TransCanada responded that further testing was irrelevant to the claim's validity, as it was beyond dispute that the unit suffered a physical loss during the policy period and that the physical loss resulted in time element losses.
Judge Jaffe pointed out that TransCanada's policy insured against "all risks of physical loss or damage" to property during the policy period, which spanned from August 2008 to June 2009. It is undisputed that the turbine sustained damage when the policy was in effect, and there is no provision excluding physical loss or damage originating from before the commencement of the policy period, the judge said.
The judge agreed with TransCanada that the fact that a crack existed in the turbine before the policy was in place is irrelevant. The insurers' reliance on an "injury in fact" test, which makes coverage dependent on when the damaging act occurred, is misplaced, Judge Jaffe wrote.
"As the dispositive issue is not whether the event causing the loss or damage occurred during the policy period, but whether there was physical loss or damage during the policy period, the insurers fail to raise an issue of fact as to whether TransCanada's loss is covered under the policy," the judge wrote.
TransCanada's business interruption losses were almost wholly constituted of lost sales, in the form of payments from the New York Independent System Operator to generate electricity, according to court documents. However, most of those lost sales weren't realized until auctions occurring after the turbine went back online in May 2009, because the NYISO looks back to rolling averages and generation capacity periods to calculate the amount of sales, TransCanada argued.
The insurers, meanwhile, said the lost capacity sales realized after the date the turbine went back into use aren't covered.
Judge Jaffe found that TransCanada is entitled to coverage for lost sales outside of the period of liability when the turbine was out of commission, because capacity produced during that period wasn't sold at auction until after the turbine was restored to use. The lost sales were directly attributable to the fact that the turbine was not operational for those months, the judge said.
The purpose of business interruption coverage is to reimburse the insured for the amount of profit it would have earned if it hadn't suffered an injury, Judge Jaffe noted.
"Acceptance of the insurers' interpretation of the policy would result in a windfall to them as they would not be obliged to pay TransCanada any amount for its business interruption despite it being undisputed that TransCanada's business was interrupted for months, simply because TransCanada did not actually receive the decreased revenue until months after the repairs were made," the judge wrote.
The way the policyholder earns its money is significant, said Anderson Kill's Hans.
"Here, when interpreting the policy and calculating the amount of covered loss, the court looked to cases in which the courts considered the business of the policyholder," Hans said. "That's important. At the same time, the decision emphasized that the plain language of the policy provides coverage."

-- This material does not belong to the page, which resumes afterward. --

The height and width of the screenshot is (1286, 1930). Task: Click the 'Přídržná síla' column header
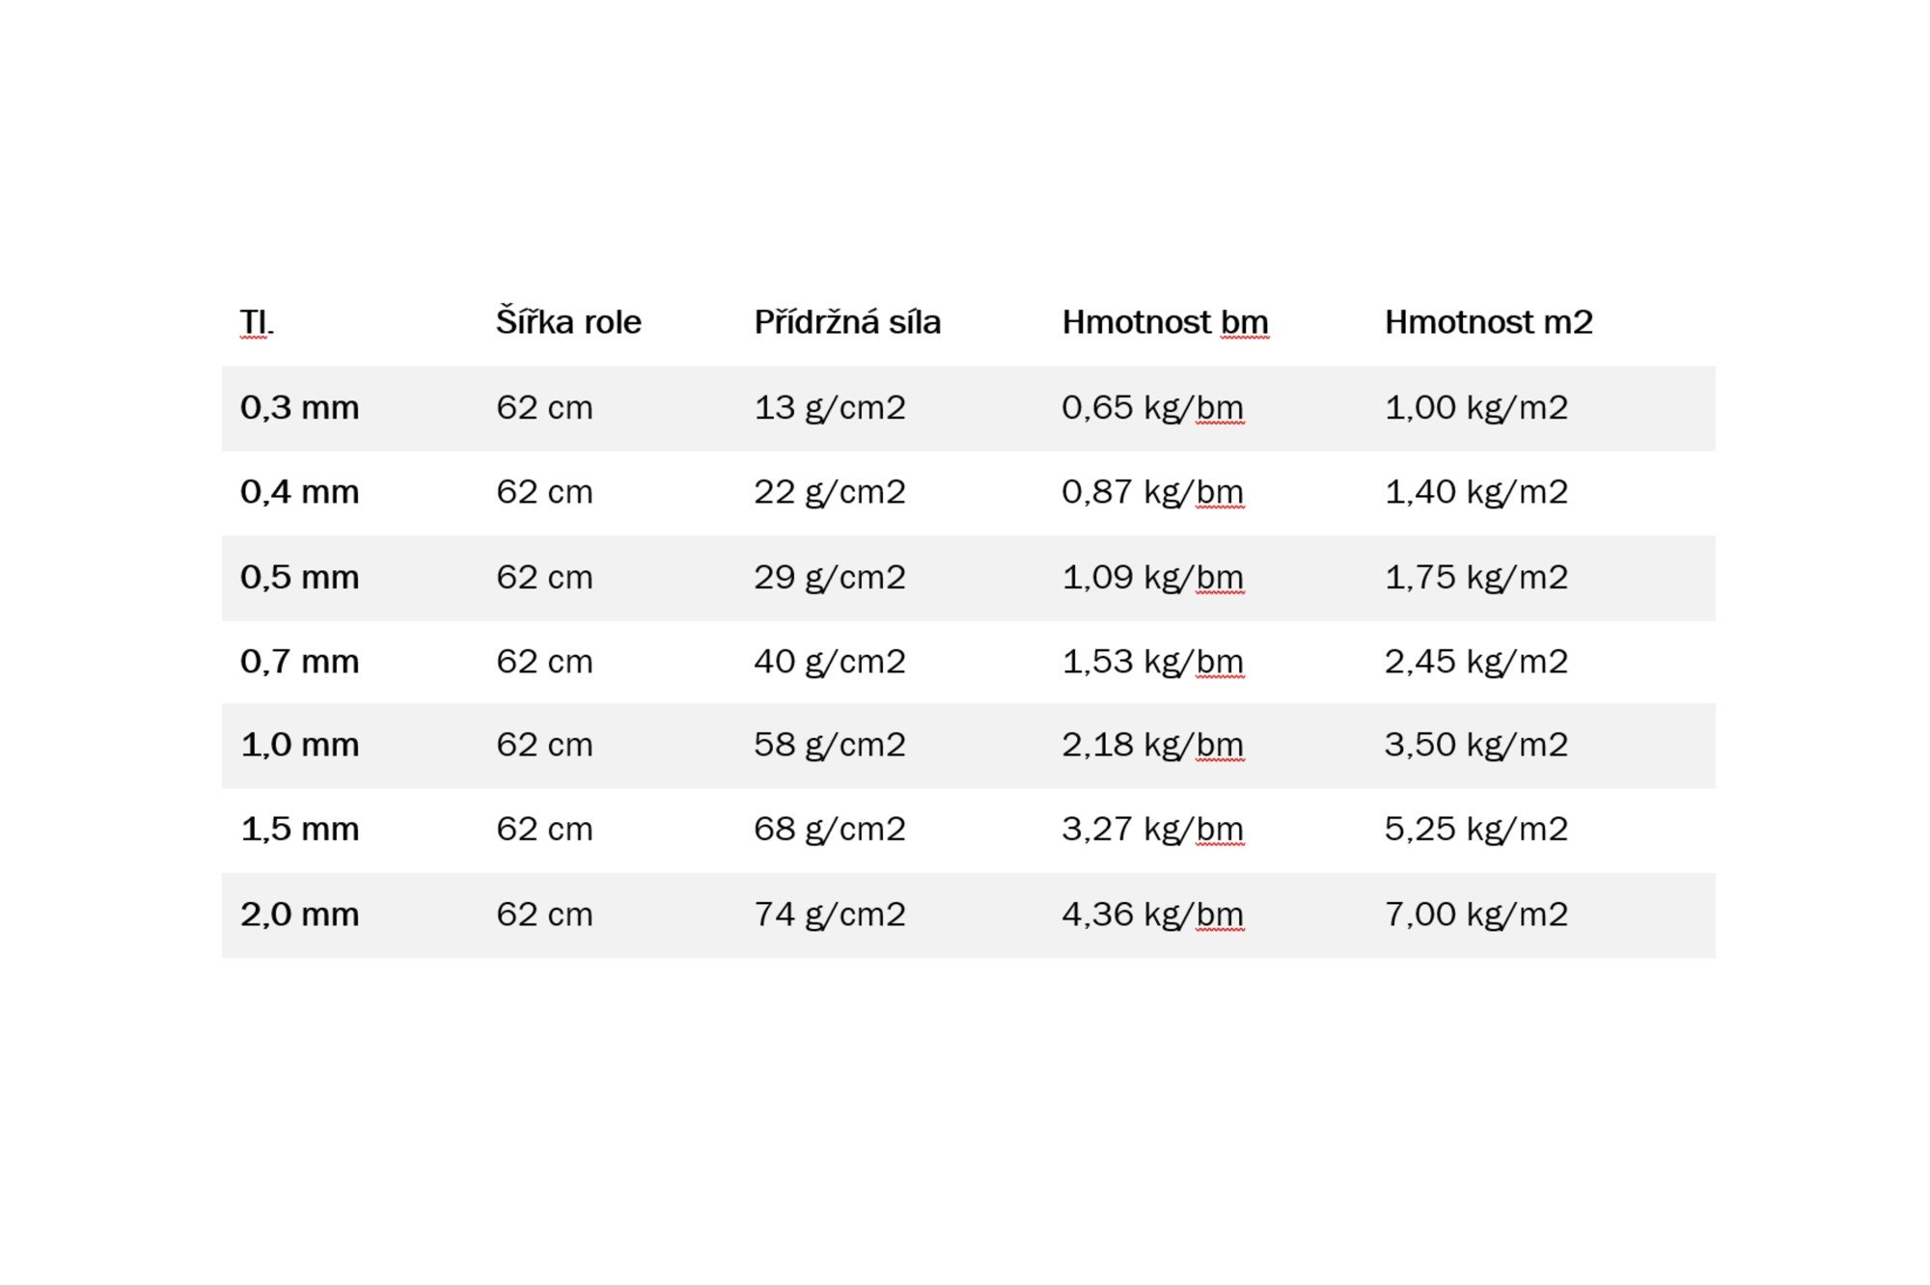[847, 321]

Ace and Arch are represented by Charles J. Rocco and Mara Hsiung of Foran Glenon Palandech Ponzi & Rudloff PC.
Factory Mutual is represented by Henry J. Catenacci and H. Richard Chattman of Podvey Meanor Catenacci Hildner Cocoziello & Chattman PC.
TransCanada is represented by Pamela D. Hans, John M. O'Connor, Finley Harckham and John G. Nevius of Anderson Kill PC.
The cases are National Union Fire Insurance Co. of Pittsburgh, Pa. et al. v. TransCanada Energy USA Inc. et al., case number 650515/2010; and TC Ravenswood LLC v. National Union Fire Insurance Co. of Pittsburgh, Pa., et al., case number 400759/2011, both in the Supreme Court of the State of New York, New York County.